[Stored items]
= = = = = = =
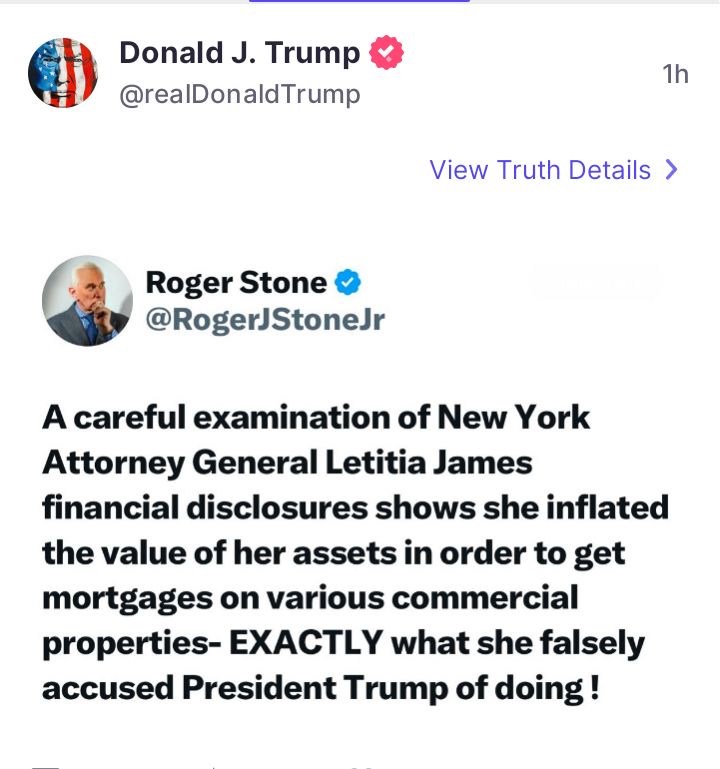The width and height of the screenshot is (720, 769).
Task: Expand details using the chevron arrow
Action: pyautogui.click(x=671, y=170)
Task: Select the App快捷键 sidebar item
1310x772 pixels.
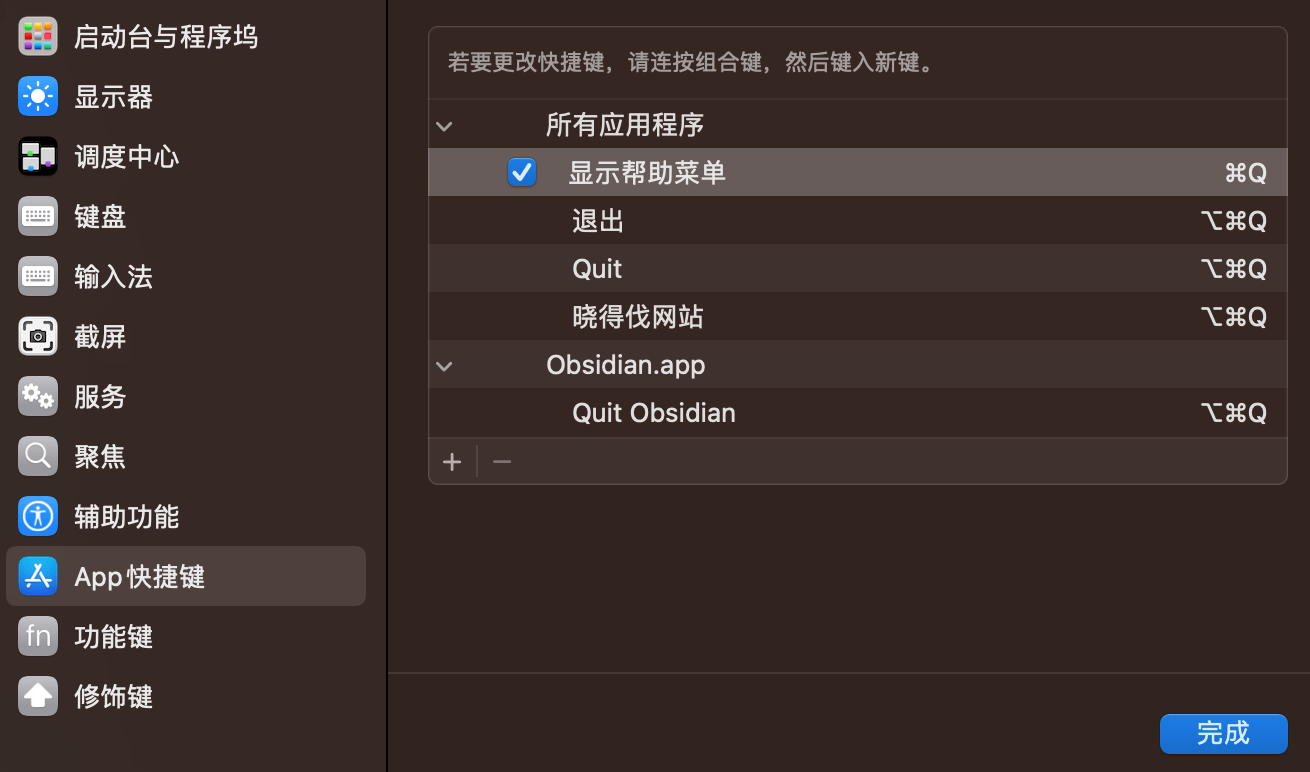Action: pyautogui.click(x=186, y=576)
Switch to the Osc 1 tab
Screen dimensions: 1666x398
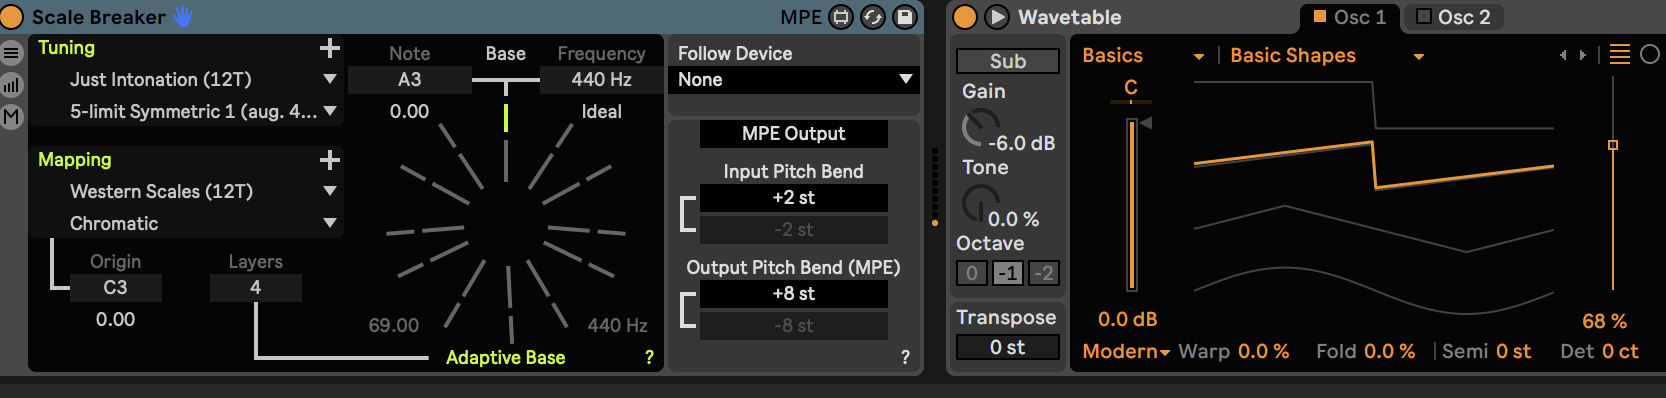[1350, 17]
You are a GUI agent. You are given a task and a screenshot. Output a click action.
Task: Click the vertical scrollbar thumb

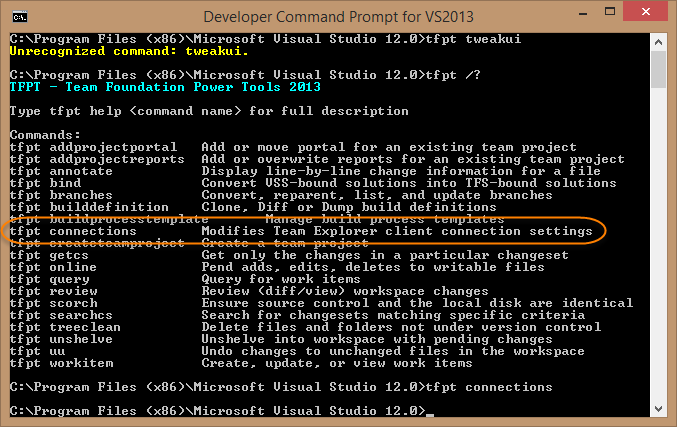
= = = = = = =
- PROBLEM DETAILS
Copy nothing outside the span: please output the lines from the one with "Task: Select the App快捷键 sidebar item" through the end of the entries above, and skip the pictures.

- ANSWER SECTION
Task: Select the App快捷键 sidebar item
1310x772 pixels.
Action: pyautogui.click(x=186, y=576)
Switch to the Osc 1 tab
Screen dimensions: 1666x398
[1350, 17]
You are a GUI agent. You are given a task and a screenshot. Output a click action.
Task: Click the vertical scrollbar thumb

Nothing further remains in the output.